# What is the minimum number of sign patterns in $\frac n2$ of columns (or rows) of Hadamard matrices?

Given a Hadamard matrix of size $n$, I want to know what is the minimum number of unique sign patterns in any $\frac n2$ columns (or rows). I count a sign pattern and its negation to be the same.

My guess is exactly $\frac n2$. It is true for the Sylvester construction. Does it remain true in general when their columns and rows are permuted? If yes, any clue on how to prove it formally will be helpful.

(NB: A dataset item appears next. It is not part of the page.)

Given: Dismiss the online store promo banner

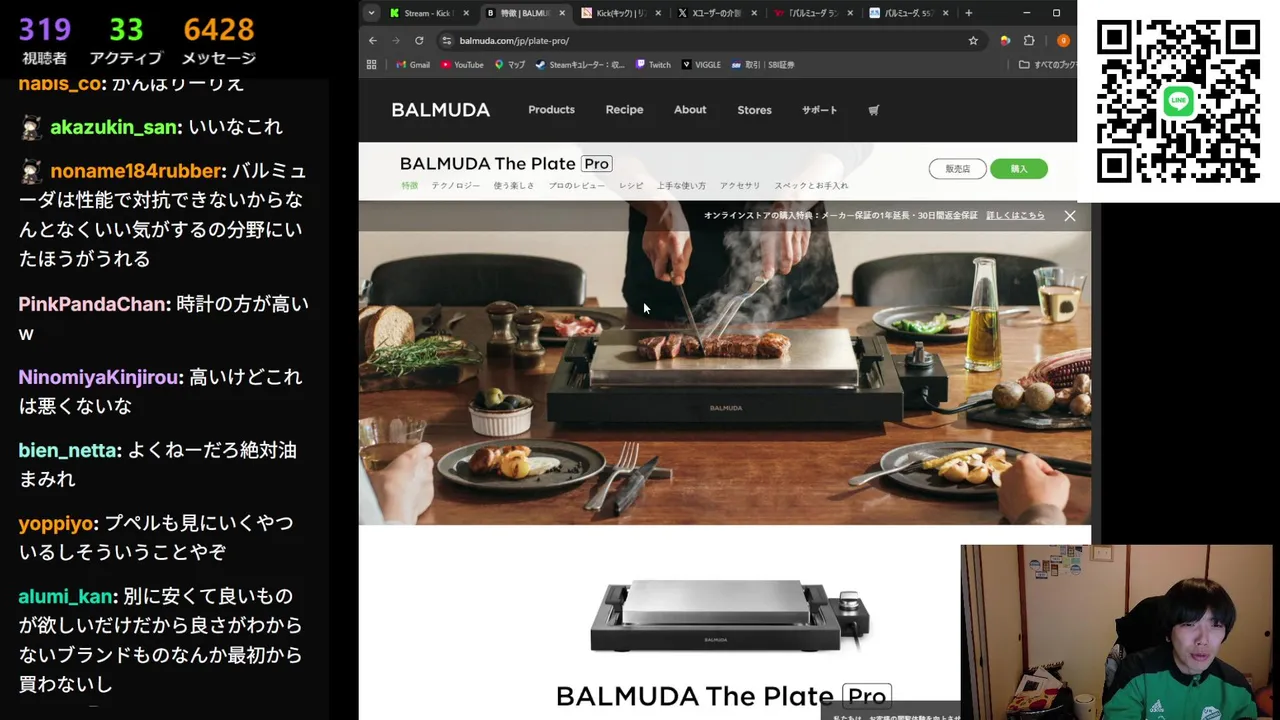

• Any two columns are orthogonal, right? No vector is orthogonal to itself (not counting the zero vector), so no two columns are the same; all $n$ sign patterns are different. – Gerry Myerson Jul 24 '14 at 12:48
• @GerryMyerson Sorry, it was not clear perhaps. There are $n$ different sign patterns in total. But, how many do you find in $n/2$ columns, composed of $n$ rows? I am counting for each row in those columns. Also, "I count a sign pattern and its negation to be the same. " – hungryfoolish Jul 24 '14 at 15:06
• OK, so you are looking at $n$ vectors, each with $n/2$ components. I think I understand. – Gerry Myerson Jul 24 '14 at 23:43
• I posted an answer yesterday. Is it what you had in mind? – Gerry Myerson Jul 26 '14 at 4:21
• Thanks, yes, I was thinking of this. Only that I forgot to put in a vital word. I was looking for the minimum number of sign patterns. I understand that the maximum is always $n$, since that is the total number of sign patterns in a Hadamard matrix anyway. – hungryfoolish Jul 26 '14 at 13:29

I'm still not sure I understand the question, but consider the Hadamard matrix $$\matrix{+&+&+&+&+&+&+&+\cr-&+&+&+&-&+&-&-\cr-&-&+&+&+&-&+&-\cr-&-&-&+&+&+&-&+\cr-&+&-&-&+&+&+&-\cr-&-&+&-&-&+&+&+\cr-&+&-&+&-&-&+&+\cr-&+&+&-&+&-&-&+\cr}$$ The first 4 columns have the 8 different sign patterns ++++, -+++, --++, ---+, -+--, --+-, -+-+, and -++-.
Suppose you have a matrix $A\in M_M(\mathbb{R})$. To find the number of sign pattern combinations in the first $\frac{n}{2}$ rows, we first count the number of all possible unique sign patterns with length $n$. We can think of this as a 0-1 list of length $n$, so all possible lists is $2^n$. However, since a sign pattern and its negation are equal, and each sign pattern only has one negation, the total number of unique lists is $2^{n-1}$.
Now, since we are looking at the first $\frac{n}{2}$ rows, we merely choose $\frac{n}{2}$ non-equal patterns of our $2^{n-1}$ list. Hence, the minimum number of sign patterns is exactly $2^{n-1} \choose \frac{n}{2}$.